[Begin Page extract]
Loader Implementations¶
This page documents the concrete loader implementations provided by
orm_loader.
All loaders implement the same interface and differ only in how data is read and processed.
LoaderInterface¶
LoaderInterface defines the contract for all loaders.
Required methods¶
orm_file_load(ctx)dedupe(data, ctx)
Shared behaviour¶
All loaders:
- load into staging tables only
- respect
LoaderContextflags - return row counts
- avoid implicit commits
PandasLoader¶
PandasLoader uses pandas to read and process files.
Characteristics¶
- Supports CSV and TSV inputs
- Easy to debug and inspect
- Supports chunked loading
- Flexible transformation pipeline
Trade-offs¶
- Slower for very large datasets
- Higher memory overhead than columnar approaches
Best suited for¶
- initial data exploration
- messy or inconsistent files
- pipelines requiring heavy cleaning or inspection
ParquetLoader¶
ParquetLoader uses PyArrow for columnar ingestion.
[End Page extract]
[Begin Information given]
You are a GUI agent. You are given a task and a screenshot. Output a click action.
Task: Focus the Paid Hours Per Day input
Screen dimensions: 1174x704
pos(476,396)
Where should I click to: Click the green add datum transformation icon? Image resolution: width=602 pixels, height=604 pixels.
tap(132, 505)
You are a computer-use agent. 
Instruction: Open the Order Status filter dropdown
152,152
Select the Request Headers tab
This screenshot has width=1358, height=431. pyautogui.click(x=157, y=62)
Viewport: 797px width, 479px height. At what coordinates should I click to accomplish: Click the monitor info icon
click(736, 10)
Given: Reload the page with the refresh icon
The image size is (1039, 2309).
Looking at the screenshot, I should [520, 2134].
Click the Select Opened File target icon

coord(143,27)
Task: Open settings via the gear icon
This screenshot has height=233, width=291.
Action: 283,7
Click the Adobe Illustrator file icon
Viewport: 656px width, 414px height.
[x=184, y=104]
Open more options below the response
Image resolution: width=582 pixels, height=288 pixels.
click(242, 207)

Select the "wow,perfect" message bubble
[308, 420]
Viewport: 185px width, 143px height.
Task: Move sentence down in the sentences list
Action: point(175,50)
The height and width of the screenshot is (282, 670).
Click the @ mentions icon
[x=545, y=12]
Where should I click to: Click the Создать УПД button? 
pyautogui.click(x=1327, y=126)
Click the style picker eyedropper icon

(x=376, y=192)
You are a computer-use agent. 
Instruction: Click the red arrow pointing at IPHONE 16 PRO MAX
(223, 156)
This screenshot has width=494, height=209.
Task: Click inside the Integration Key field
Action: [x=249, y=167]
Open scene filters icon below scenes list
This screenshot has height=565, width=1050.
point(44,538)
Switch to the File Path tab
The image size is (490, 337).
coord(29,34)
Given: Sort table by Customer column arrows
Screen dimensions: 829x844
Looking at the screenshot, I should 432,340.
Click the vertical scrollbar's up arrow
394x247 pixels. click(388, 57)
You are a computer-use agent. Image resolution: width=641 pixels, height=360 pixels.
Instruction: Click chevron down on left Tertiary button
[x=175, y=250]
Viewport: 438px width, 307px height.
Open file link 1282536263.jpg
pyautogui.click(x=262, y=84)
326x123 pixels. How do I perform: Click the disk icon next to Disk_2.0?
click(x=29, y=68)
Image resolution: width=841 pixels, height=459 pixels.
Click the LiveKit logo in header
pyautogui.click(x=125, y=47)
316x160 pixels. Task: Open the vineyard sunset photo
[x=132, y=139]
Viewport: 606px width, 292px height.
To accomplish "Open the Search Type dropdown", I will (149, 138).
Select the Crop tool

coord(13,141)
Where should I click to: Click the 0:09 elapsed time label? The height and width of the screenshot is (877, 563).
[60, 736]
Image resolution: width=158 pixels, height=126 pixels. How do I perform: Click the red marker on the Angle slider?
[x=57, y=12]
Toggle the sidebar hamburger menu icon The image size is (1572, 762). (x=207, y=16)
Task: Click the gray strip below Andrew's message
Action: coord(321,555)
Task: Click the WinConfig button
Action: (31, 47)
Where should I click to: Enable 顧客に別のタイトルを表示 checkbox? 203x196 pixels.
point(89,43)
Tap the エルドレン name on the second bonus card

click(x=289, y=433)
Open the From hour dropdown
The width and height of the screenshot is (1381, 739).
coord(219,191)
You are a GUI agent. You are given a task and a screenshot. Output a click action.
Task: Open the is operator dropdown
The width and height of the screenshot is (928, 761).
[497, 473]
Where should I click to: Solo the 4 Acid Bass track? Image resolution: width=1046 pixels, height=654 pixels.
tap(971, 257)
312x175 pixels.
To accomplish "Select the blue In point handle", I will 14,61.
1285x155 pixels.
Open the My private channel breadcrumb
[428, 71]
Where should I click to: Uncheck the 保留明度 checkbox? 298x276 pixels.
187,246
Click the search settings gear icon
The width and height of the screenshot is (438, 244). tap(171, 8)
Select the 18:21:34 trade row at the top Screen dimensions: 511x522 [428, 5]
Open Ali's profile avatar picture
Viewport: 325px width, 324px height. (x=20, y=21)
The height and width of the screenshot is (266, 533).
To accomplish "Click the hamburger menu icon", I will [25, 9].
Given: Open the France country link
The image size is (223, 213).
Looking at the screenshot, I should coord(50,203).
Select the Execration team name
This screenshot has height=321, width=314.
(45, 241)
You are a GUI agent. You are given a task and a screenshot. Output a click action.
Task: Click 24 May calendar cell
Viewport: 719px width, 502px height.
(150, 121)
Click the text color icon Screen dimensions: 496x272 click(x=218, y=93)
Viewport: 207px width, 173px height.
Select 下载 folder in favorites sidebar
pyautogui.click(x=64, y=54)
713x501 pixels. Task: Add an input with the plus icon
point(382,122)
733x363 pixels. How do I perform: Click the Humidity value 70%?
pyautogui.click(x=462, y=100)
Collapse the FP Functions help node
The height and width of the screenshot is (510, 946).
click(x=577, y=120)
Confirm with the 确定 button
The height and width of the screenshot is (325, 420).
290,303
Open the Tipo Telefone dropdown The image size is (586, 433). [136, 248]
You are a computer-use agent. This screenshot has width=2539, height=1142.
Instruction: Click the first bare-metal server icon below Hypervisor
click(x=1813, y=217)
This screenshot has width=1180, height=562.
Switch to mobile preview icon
[End Information given]
Directions:
a - According to the loader documentation, which two trade-offs come with using PandasLoader?
b - Please continue the loader documentation from the point where it stops.
The rows have nothing to do with the loader documentation.

Task-by-task results:
a - It is slower for very large datasets and has higher memory overhead than columnar approaches.

b -
Characteristics¶
- Efficient for very large datasets
- Supports Parquet and CSV inputs
- Batch-oriented processing
- Lower memory overhead
Trade-offs¶
- More complex pipeline
- Less flexible row-wise transformations
- DB-level deduplication not yet implemented
Best suited for¶
- high-volume ingestion
- repeated production loads
- columnar data sources
Deduplication behaviour¶
Deduplication occurs in two phases:
-
Internal deduplication
Removes duplicate primary key rows within the incoming data. -
Database-level deduplication (optional)
Removes rows that already exist in the database.
Database-level deduplication is currently implemented for pandas-based loads.
Normalisation behaviour¶
When enabled, loaders:
- cast values to ORM column types
- drop rows violating required constraints
- log casting failures with examples
No schema changes are performed.